What you need to do: Would you retype all of these records exactly?

Exercise material:
◇ ◇ ◇ ◇ ◇

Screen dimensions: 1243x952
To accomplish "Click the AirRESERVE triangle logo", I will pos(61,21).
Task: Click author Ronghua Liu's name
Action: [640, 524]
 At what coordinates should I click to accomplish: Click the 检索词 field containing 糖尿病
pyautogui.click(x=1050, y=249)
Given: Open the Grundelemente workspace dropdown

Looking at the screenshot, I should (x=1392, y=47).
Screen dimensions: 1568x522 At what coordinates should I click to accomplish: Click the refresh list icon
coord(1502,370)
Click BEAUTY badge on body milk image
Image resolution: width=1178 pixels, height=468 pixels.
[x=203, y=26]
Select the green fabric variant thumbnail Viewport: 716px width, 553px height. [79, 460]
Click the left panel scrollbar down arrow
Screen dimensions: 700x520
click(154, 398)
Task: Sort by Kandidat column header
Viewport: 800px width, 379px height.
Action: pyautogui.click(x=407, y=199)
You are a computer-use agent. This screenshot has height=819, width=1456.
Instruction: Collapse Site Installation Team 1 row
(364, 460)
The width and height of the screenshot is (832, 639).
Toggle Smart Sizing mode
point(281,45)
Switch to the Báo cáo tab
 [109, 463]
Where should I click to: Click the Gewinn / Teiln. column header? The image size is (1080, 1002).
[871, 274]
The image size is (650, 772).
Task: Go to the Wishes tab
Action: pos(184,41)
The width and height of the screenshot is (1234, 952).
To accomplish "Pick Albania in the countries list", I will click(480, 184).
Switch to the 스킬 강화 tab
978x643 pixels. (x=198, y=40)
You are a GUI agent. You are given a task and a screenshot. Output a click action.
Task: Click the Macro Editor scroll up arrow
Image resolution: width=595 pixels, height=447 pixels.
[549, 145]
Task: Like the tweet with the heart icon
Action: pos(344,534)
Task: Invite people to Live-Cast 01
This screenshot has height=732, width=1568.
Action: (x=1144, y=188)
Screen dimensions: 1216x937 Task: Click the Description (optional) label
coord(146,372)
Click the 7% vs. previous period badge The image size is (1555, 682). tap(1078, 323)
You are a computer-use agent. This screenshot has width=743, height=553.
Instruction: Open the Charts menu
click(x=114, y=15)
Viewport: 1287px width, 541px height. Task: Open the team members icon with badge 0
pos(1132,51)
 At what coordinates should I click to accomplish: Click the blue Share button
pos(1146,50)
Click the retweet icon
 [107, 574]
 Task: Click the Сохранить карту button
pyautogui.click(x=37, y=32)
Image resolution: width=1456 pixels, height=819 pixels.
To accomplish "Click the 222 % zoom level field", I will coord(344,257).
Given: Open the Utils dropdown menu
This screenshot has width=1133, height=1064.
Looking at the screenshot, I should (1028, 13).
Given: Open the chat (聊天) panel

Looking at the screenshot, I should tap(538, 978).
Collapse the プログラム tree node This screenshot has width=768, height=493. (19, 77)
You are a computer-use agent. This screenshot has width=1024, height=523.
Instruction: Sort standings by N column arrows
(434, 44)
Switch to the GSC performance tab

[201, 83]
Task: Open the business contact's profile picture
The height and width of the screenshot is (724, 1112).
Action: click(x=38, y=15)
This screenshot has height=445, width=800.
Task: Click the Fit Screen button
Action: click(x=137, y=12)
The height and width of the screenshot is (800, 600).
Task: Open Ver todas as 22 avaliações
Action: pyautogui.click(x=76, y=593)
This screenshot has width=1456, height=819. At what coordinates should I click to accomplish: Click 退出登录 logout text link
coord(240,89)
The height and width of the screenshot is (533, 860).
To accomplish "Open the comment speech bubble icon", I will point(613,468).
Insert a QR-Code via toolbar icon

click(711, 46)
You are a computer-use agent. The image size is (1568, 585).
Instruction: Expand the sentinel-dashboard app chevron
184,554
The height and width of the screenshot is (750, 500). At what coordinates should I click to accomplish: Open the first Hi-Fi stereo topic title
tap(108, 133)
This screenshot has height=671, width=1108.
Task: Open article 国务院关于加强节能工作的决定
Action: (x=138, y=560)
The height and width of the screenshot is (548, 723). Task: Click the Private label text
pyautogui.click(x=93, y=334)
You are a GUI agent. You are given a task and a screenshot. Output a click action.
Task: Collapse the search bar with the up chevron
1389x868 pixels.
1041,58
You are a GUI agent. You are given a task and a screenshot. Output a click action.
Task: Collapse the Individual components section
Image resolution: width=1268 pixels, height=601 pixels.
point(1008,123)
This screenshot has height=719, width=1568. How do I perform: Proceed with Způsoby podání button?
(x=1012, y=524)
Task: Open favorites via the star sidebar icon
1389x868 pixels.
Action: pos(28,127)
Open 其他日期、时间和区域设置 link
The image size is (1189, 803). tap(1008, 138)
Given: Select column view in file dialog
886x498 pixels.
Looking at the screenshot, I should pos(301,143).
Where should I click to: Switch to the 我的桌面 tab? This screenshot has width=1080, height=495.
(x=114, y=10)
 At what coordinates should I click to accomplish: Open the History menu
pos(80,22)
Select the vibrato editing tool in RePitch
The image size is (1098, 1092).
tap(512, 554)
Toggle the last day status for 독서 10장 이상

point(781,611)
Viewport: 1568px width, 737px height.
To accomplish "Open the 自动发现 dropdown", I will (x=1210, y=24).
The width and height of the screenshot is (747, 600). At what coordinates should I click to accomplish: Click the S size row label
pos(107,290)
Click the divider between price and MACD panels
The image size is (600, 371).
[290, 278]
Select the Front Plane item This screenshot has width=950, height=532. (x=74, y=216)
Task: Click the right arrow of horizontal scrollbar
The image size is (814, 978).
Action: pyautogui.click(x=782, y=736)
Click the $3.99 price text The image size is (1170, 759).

◇ ◇ ◇ ◇ ◇

Output of the exercise:
Screen dimensions: 1243x952
To accomplish "Click the AirRESERVE triangle logo", I will pos(61,21).
Task: Click author Ronghua Liu's name
Action: [640, 524]
 At what coordinates should I click to accomplish: Click the 检索词 field containing 糖尿病
pyautogui.click(x=1050, y=249)
Given: Open the Grundelemente workspace dropdown

Looking at the screenshot, I should (x=1392, y=47).
Screen dimensions: 1568x522 At what coordinates should I click to accomplish: Click the refresh list icon
coord(1502,370)
Click BEAUTY badge on body milk image
Image resolution: width=1178 pixels, height=468 pixels.
[x=203, y=26]
Select the green fabric variant thumbnail Viewport: 716px width, 553px height. [79, 460]
Click the left panel scrollbar down arrow
Screen dimensions: 700x520
click(154, 398)
Task: Sort by Kandidat column header
Viewport: 800px width, 379px height.
Action: pyautogui.click(x=407, y=199)
You are a computer-use agent. This screenshot has height=819, width=1456.
Instruction: Collapse Site Installation Team 1 row
(364, 460)
The width and height of the screenshot is (832, 639).
Toggle Smart Sizing mode
point(281,45)
Switch to the Báo cáo tab
 [109, 463]
Where should I click to: Click the Gewinn / Teiln. column header? The image size is (1080, 1002).
[871, 274]
The image size is (650, 772).
Task: Go to the Wishes tab
Action: pos(184,41)
The width and height of the screenshot is (1234, 952).
To accomplish "Pick Albania in the countries list", I will click(480, 184).
Switch to the 스킬 강화 tab
978x643 pixels. (x=198, y=40)
You are a GUI agent. You are given a task and a screenshot. Output a click action.
Task: Click the Macro Editor scroll up arrow
Image resolution: width=595 pixels, height=447 pixels.
[549, 145]
Task: Like the tweet with the heart icon
Action: pos(344,534)
Task: Invite people to Live-Cast 01
This screenshot has height=732, width=1568.
Action: (x=1144, y=188)
Screen dimensions: 1216x937 Task: Click the Description (optional) label
coord(146,372)
Click the 7% vs. previous period badge The image size is (1555, 682). tap(1078, 323)
You are a computer-use agent. This screenshot has width=743, height=553.
Instruction: Open the Charts menu
click(x=114, y=15)
Viewport: 1287px width, 541px height. Task: Open the team members icon with badge 0
pos(1132,51)
 At what coordinates should I click to accomplish: Click the blue Share button
pos(1146,50)
Click the retweet icon
 [107, 574]
 Task: Click the Сохранить карту button
pyautogui.click(x=37, y=32)
Image resolution: width=1456 pixels, height=819 pixels.
To accomplish "Click the 222 % zoom level field", I will coord(344,257).
Given: Open the Utils dropdown menu
This screenshot has width=1133, height=1064.
Looking at the screenshot, I should (1028, 13).
Given: Open the chat (聊天) panel

Looking at the screenshot, I should tap(538, 978).
Collapse the プログラム tree node This screenshot has width=768, height=493. (19, 77)
You are a computer-use agent. This screenshot has width=1024, height=523.
Instruction: Sort standings by N column arrows
(434, 44)
Switch to the GSC performance tab

[201, 83]
Task: Open the business contact's profile picture
The height and width of the screenshot is (724, 1112).
Action: click(x=38, y=15)
This screenshot has height=445, width=800.
Task: Click the Fit Screen button
Action: click(x=137, y=12)
The height and width of the screenshot is (800, 600).
Task: Open Ver todas as 22 avaliações
Action: pyautogui.click(x=76, y=593)
This screenshot has width=1456, height=819. At what coordinates should I click to accomplish: Click 退出登录 logout text link
coord(240,89)
The height and width of the screenshot is (533, 860).
To accomplish "Open the comment speech bubble icon", I will point(613,468).
Insert a QR-Code via toolbar icon

click(711, 46)
You are a computer-use agent. The image size is (1568, 585).
Instruction: Expand the sentinel-dashboard app chevron
184,554
The height and width of the screenshot is (750, 500). At what coordinates should I click to accomplish: Open the first Hi-Fi stereo topic title
tap(108, 133)
This screenshot has height=671, width=1108.
Task: Open article 国务院关于加强节能工作的决定
Action: (x=138, y=560)
The height and width of the screenshot is (548, 723). Task: Click the Private label text
pyautogui.click(x=93, y=334)
You are a GUI agent. You are given a task and a screenshot. Output a click action.
Task: Collapse the search bar with the up chevron
1389x868 pixels.
1041,58
You are a GUI agent. You are given a task and a screenshot. Output a click action.
Task: Collapse the Individual components section
Image resolution: width=1268 pixels, height=601 pixels.
point(1008,123)
This screenshot has height=719, width=1568. How do I perform: Proceed with Způsoby podání button?
(x=1012, y=524)
Task: Open favorites via the star sidebar icon
1389x868 pixels.
Action: pos(28,127)
Open 其他日期、时间和区域设置 link
The image size is (1189, 803). tap(1008, 138)
Given: Select column view in file dialog
886x498 pixels.
Looking at the screenshot, I should pos(301,143).
Where should I click to: Switch to the 我的桌面 tab? This screenshot has width=1080, height=495.
(x=114, y=10)
 At what coordinates should I click to accomplish: Open the History menu
pos(80,22)
Select the vibrato editing tool in RePitch
The image size is (1098, 1092).
tap(512, 554)
Toggle the last day status for 독서 10장 이상

point(781,611)
Viewport: 1568px width, 737px height.
To accomplish "Open the 自动发现 dropdown", I will (x=1210, y=24).
The width and height of the screenshot is (747, 600). At what coordinates should I click to accomplish: Click the S size row label
pos(107,290)
Click the divider between price and MACD panels
The image size is (600, 371).
[290, 278]
Select the Front Plane item This screenshot has width=950, height=532. (x=74, y=216)
Task: Click the right arrow of horizontal scrollbar
The image size is (814, 978).
Action: pyautogui.click(x=782, y=736)
Click the $3.99 price text The image size is (1170, 759).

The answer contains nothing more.